Shares of GameStop (GME 0.21%) are falling 3.2% at 11:10 a.m. ET on Tuesday on no company-specific news. Walmart's profit warning yesterday spooked the market, and the Dow Jones Industrial Average and S&P 500 are both lower, though each is down less than 1%, respectively.
Tuesday also marks the third consecutive trading day since GameStop split its stock that its shares have fallen. Stock splits are often seen as bullish indicators and the video game retailer's investors were hoping it would spur a big surge in price to trigger a short squeeze. That hasn't happened.
The prospects for a recession weigh on retailers everywhere, but GameStop is already a troubled company that's been trying to turn its business around. The video game retailer has leaned heavily into the cryptocurrency market by launching a non-fungible token (NFT) wallet as well as an NFT marketplace where the tokens can be bought and sold.

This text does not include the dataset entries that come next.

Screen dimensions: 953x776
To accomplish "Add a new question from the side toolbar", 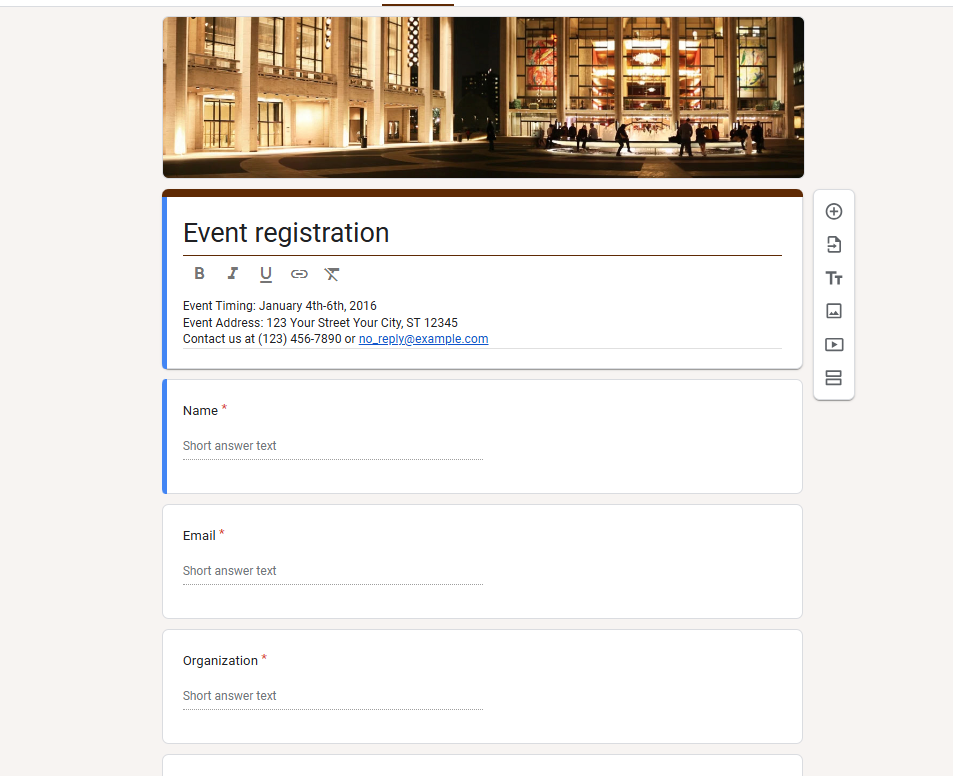I will tap(834, 212).
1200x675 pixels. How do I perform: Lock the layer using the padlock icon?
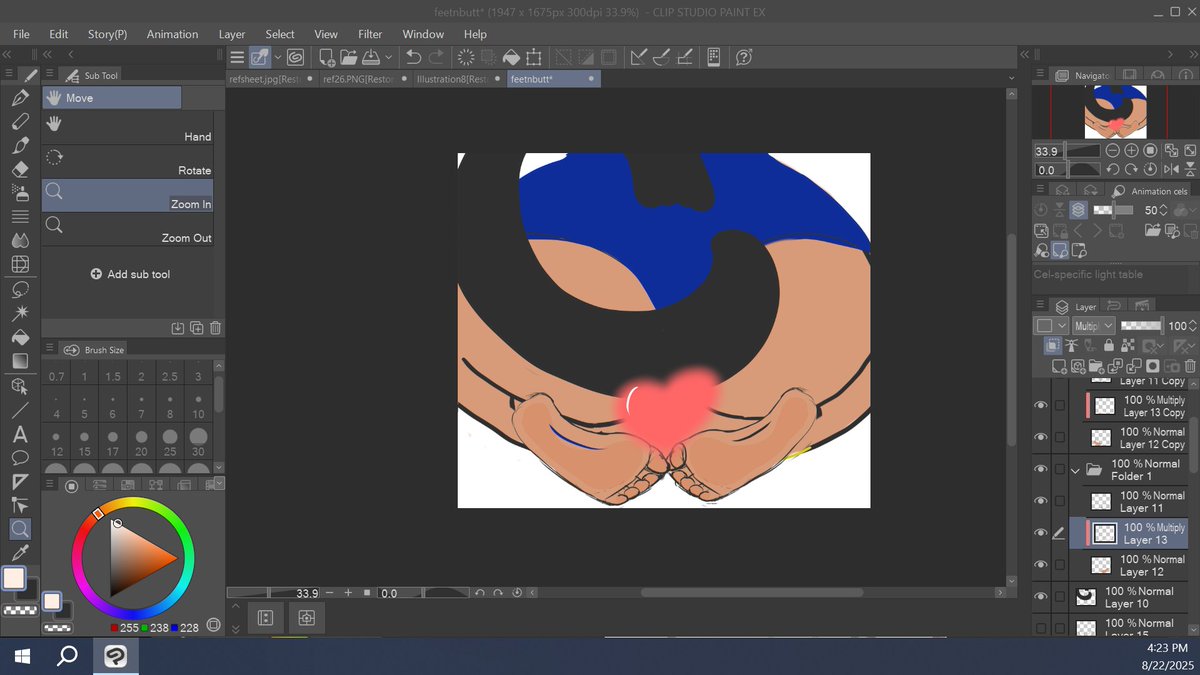(1110, 342)
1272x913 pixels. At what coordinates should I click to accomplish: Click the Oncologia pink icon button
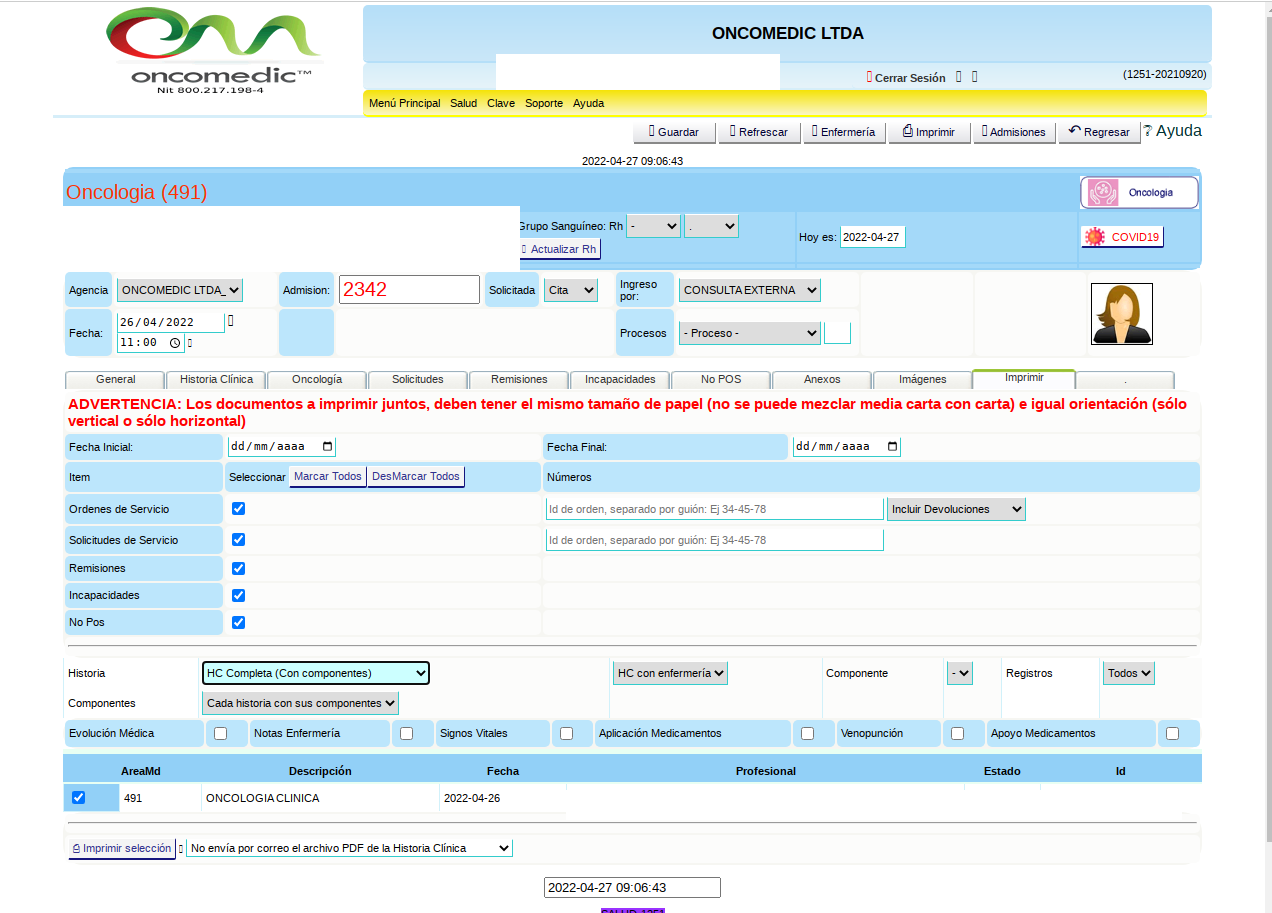1139,192
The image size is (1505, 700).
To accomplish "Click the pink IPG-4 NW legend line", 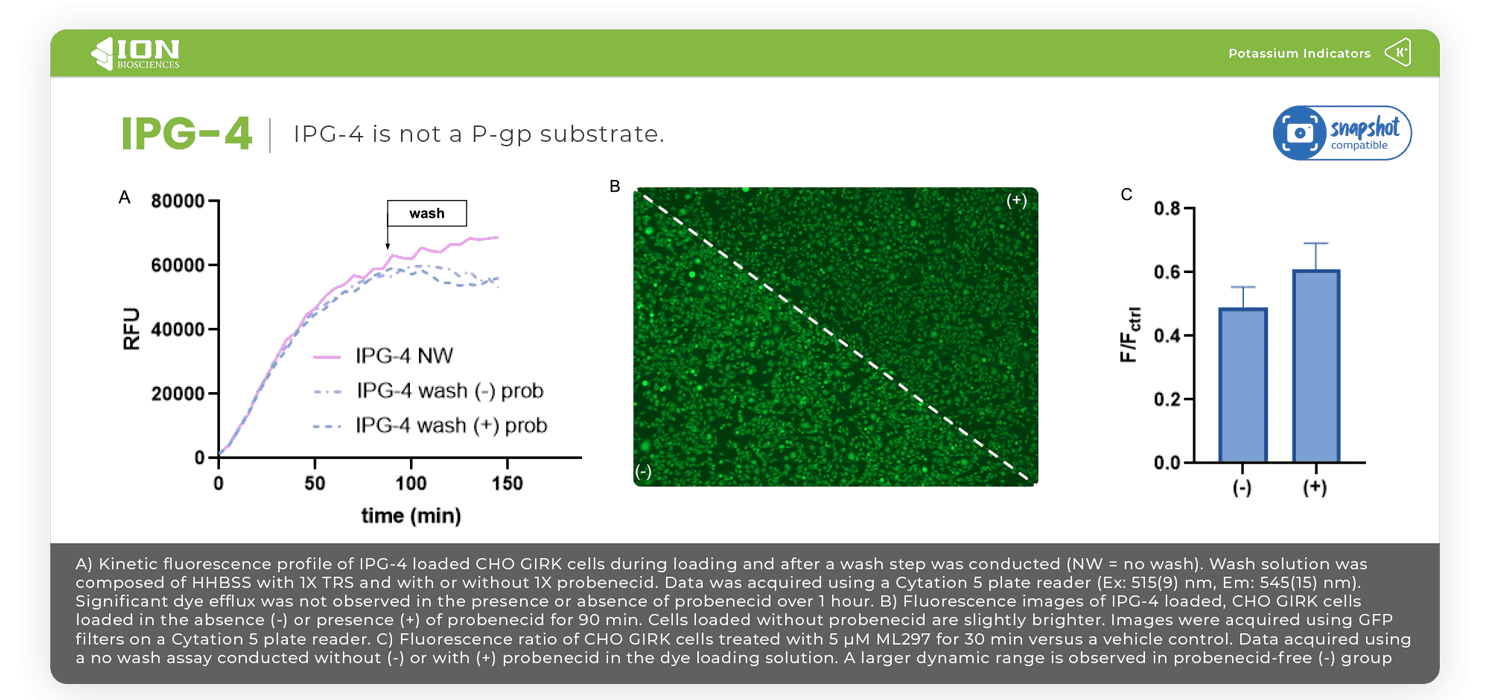I will (x=328, y=357).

Unfortunately for GameStop, its timing was off as the crypto and NFT world is going through a collapse that's being characterized as a "crypto winter." Valuations and volumes have tumbled sharply making it difficult for GameStop's efforts to offer any meaningful contribution.
The video game retailer's 4-for-1 stock split is not going the way traders had hoped. The stock began trading at its new lower share price last Friday and it's lost over 14% of its value so far.
GameStop shares remain heavily shorted -- about one-fifth of the outstanding shares are sold short -- but the fundamentals of the company's business seem to be taking precedence now. As a meme stock, GameStop shares often are traded based on the volume of social media mentions, but in a worsening economy, it really comes down to whether the company can perform, and right now there's no indication the video game retailer is heading in the right direction.